Wishing you a happy holiday season and happy new year!

As we approach the end of another great year, I want to thank all of you for reading my blogs. For those of you who took the time to express your appreciation and suggestions I want to extend a special gratitude.

I wish all of you and your loved ones a Happy, Healthy and Prosperous year in 2015.

My next post will be on January 9th, 2015.

I am excited about continuing to write every Thursday in 2015, staying in touch with all of you and adding the most value I can.

Thank you for 2014.

Gershon

Completing another great year in a meaningful way.

I can’t believe 2014 is almost over. What an amazing year.

As we enter the holiday season and end of the year it seems appropriate and timely to write something about “completing the year.” There are some powerful and useful distinctions associated with completion that have greatly benefitted me over the years. I want to share some of these with you in this blog.

Completing a phase, period, initiative or task effectively is just as powerful and rewarding as starting or executing these effectively. However, it seems as if most people tend to focus more on the starting and executing part. We underestimate the power and value of completing things effectively, not merely finishing or ending them.

Completing a phase, period, initiative or task is very different than finishing or ending it.

We don’t have to do anything for something to end. It is the nature of the world. Things begin, go through their cycle and end. A year, a project or a lifetime, it’s all the same. But, in order to complete things – or more accurately to be complete with things we need to apply a deliberate and mindful focus and awareness.

Let’s look at 2014:

When most of us take stock of the year’s events without the distinction completion in mind we tend to focus on the cold facts of what actually happened. In that context we tend to ask ourselves things like: “What did we and didn’t we do?” and “What results were achieved?” While some people find intellectual stimulation and value in trying to represent past events in the most factual, objective and accurate way, this information does not empower or uplift our spirit and soul.

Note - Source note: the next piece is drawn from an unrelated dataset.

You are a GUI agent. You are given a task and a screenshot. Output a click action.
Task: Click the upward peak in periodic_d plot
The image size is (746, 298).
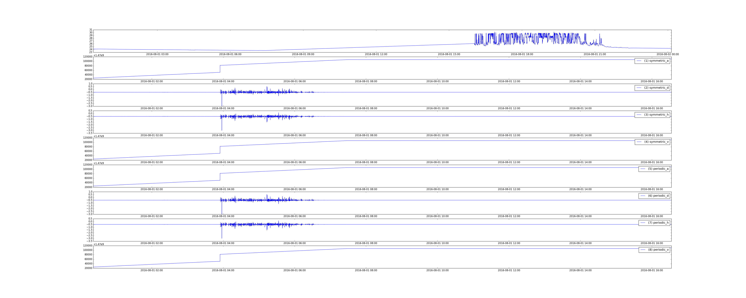tap(267, 196)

In contrast, if we look at 2014 through the lens of completion we are compelled to push our thinking and reflection beyond the cold facts of what happened to the meaning of things. We explicitly focus on, and own our relationship to what happened.

In this space we tend to ask ourselves questions such as “What did we accomplish?” “What did we learn?” “Where and how did we grow?” “How are we better, stronger and more prepared for the future?” and “Are we satisfied and complete?”

In fact, the concept of success and failure is completely an interpretation, not a fact. We can emerge feeling victorious and successful even when we don’t explicitly meet our goals. And, we can feel defeated and like failures when we did meet our goals. The feeling of success or failure is determined by the completion conversation.

Completing the past enables us to put things in the right perspective and place. It helps us to put the past in the past so we can be free to focus on the future with a clean slate. When we see the past as complete we are always left feeling stronger and more empowered and excited about the future.

However, when we leave things incomplete, past incompletions tend to haunt us and cloud our thoughts, plans and aspirations for the future. We tend to become more hesitant because of past failures and/or blindly confident because of past successes. In both cases, we are reacting to our past and that is sub-optimal and de-energizing.

The good news is that we all have the ability to bring completion to the past at any moment of our journey, no matter what happened and what we are dealing with. We just need to take stock of the past, draw empowering conclusions from its events and then declare the past complete. It requires taking a stand. And, this takes courage. But, we can all do it if we want to empower ourselves.

As we are ending 2014, I am inviting you to reflect on your year. First, make the list of what happened. It’s useful to start there. But don’t end there. Ask yourself:

  1. What did I accomplish?
  2. What did I learn?
  3. Where and how did I grow and improve in the areas I care about?
  4. How did I forward my bigger personal and professional vision and purpose?
  5. What am I most grateful for?
  6. Who do I want to acknowledge, recognize or thank? (Make sure you tell them.)

Once you declare 2014 complete, you will feel a sense of peace, emptiness, calmness, centeredness and focus. In that space you can powerfully start creating next year to be your best year ever.

Wishing you and your family a happy holiday season and happy new year!